When she was healthy, life was golden. Shana lit up the darkest room with her smile, her bubbly way, and later, her constant mispronunciations. She had this delightful habit of accidentally using words we were not supposed to use. They always sounded so out of place falling from her cherubim lips. She pronounced "Roscoe" (a favorite uncle) as "Asshole" and would yell that name at anyone that reminded her of Roscoe, which unfortunately was any medium aged man with brown hair and a beard. I can remember running down the street with Lila, cupping our hands over Shana's mouth while she twisted her head and screamed her uncle's name at some confused guy that certainly was not her uncle, and probably didn't deserve verbal abuse from an 18 month old. My dad got a kick out of telling Shana to say, "I'm a smart feller." Inevitably she told him, "I'm a fart smeller." Nothing could have been less funny to my mom, or funnier to my dad. He'd laugh until his eyes disappeared in folds of wrinkles.
Shana was a brilliant baby (and is a brilliant lady. She made the Dean's List repeatedly in college) but those days foreshadowed a lifetime of twisted words. She never quite got the hang of a brilliant vocabulary. For example "specific" often still comes out "pacific". As a child, she told her mother they tried to make her eat "fruit fox tails!" at school. (Investigation discovered it was actually fruit cocktail.) And, unlike her very deliberate brother, Shana has always been good at "accidental funny." As a babe, she leaned in her mother's arms, out over a casket, and said, "Shhh. Papaw's sleeping...Boo!" She then laughed delightedly and added, "I scared Papaw to death!" She turned heads with her beauty, with her joy, with her malapropisms, and with her "accidental funny." She turned heads!
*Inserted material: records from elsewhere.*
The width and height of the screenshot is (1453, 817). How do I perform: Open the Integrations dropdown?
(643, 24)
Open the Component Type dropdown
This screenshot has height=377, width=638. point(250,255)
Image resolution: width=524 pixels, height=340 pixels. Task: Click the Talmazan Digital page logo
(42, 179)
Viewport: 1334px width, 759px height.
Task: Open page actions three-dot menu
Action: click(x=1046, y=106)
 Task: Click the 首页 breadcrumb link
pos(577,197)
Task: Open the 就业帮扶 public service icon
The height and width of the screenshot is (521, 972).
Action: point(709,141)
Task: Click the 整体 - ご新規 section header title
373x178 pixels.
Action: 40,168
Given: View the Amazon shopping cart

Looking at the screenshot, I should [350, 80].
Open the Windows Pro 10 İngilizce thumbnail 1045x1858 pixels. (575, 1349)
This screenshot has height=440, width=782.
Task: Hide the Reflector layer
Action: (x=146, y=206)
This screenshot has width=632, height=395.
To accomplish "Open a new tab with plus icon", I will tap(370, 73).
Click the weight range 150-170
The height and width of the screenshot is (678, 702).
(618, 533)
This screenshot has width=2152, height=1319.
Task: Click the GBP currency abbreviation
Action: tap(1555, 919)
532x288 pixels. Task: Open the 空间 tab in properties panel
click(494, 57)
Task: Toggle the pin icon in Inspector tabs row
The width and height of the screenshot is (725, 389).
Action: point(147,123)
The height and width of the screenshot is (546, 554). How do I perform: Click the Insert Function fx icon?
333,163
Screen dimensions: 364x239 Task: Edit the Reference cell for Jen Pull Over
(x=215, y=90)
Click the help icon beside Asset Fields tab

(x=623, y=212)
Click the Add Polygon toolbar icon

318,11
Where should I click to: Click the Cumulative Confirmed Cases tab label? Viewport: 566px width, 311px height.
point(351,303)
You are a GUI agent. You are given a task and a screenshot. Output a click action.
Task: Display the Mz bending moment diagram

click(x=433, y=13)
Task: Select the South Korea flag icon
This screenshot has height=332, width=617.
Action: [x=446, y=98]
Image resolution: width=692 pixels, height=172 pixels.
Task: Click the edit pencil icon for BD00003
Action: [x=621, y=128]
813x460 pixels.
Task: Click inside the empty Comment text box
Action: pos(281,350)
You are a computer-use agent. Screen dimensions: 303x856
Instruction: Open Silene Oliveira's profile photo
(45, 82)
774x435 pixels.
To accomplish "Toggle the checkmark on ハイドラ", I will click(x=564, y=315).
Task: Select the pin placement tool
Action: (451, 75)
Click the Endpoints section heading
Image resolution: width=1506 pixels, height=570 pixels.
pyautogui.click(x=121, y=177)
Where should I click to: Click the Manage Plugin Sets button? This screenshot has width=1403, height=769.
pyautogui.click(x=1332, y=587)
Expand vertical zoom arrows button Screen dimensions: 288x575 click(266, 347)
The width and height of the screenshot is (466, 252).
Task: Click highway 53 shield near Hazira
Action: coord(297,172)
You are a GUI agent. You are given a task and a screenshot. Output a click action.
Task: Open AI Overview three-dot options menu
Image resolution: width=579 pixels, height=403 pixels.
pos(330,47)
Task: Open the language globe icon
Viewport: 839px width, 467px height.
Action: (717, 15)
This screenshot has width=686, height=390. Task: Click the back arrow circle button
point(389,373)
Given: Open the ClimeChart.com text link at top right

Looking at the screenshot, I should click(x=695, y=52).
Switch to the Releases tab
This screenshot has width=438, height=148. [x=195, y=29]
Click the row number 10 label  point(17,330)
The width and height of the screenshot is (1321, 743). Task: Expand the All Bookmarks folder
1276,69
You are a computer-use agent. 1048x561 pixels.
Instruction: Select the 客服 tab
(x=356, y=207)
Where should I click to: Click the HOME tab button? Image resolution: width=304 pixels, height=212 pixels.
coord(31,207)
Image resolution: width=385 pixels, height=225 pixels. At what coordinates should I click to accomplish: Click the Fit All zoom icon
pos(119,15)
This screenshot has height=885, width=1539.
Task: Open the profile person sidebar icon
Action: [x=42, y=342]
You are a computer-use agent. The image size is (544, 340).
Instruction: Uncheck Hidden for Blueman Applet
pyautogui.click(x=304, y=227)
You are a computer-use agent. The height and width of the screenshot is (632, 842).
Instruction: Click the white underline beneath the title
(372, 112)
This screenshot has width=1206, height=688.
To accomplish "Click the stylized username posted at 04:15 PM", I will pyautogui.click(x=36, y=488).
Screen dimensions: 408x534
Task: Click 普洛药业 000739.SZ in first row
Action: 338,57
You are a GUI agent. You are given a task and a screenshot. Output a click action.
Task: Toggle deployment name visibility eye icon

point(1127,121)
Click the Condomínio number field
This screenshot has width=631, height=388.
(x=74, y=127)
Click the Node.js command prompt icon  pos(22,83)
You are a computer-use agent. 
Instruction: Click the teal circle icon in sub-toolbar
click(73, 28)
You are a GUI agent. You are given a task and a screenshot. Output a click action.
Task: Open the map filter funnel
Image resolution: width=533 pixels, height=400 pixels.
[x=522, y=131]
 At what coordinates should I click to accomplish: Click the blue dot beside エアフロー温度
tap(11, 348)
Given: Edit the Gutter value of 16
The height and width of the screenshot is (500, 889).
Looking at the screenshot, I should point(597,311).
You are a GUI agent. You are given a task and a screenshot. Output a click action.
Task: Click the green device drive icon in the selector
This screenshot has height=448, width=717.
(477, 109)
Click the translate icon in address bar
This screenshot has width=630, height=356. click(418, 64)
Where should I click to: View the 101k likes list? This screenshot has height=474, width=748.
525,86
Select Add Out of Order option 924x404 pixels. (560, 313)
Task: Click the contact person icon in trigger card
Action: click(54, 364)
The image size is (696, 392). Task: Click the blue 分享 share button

Shana's first sentence to me came from a song. I was singing along with the radio. "Don't you want me, baby? Don't you want me, ooh?" And Shana, who was "Baby", sang back, "Don't you want me, Dee Dee?"
Shana is now an adult and a very devoted mother. I've lost count of how many times she's made it through pneumonia. Thankfully, she is like my mother in that she's much tougher than she knows. Her greatest battle came when she had her son. High blood pressure, early inducement, an emergency c-section, a spotty epidural, she fought them all... And won. May God keep her winning, for I still feel the same way I did when she was tiny. "What if she stops?" I don't know what I'd do without her bubbly smile, without her created words, without her accidental funny, without her gigantic heart loving me every day. She loves fiercely and forever. Without her "could life ever go on?" I pray God that Lila and I never find out!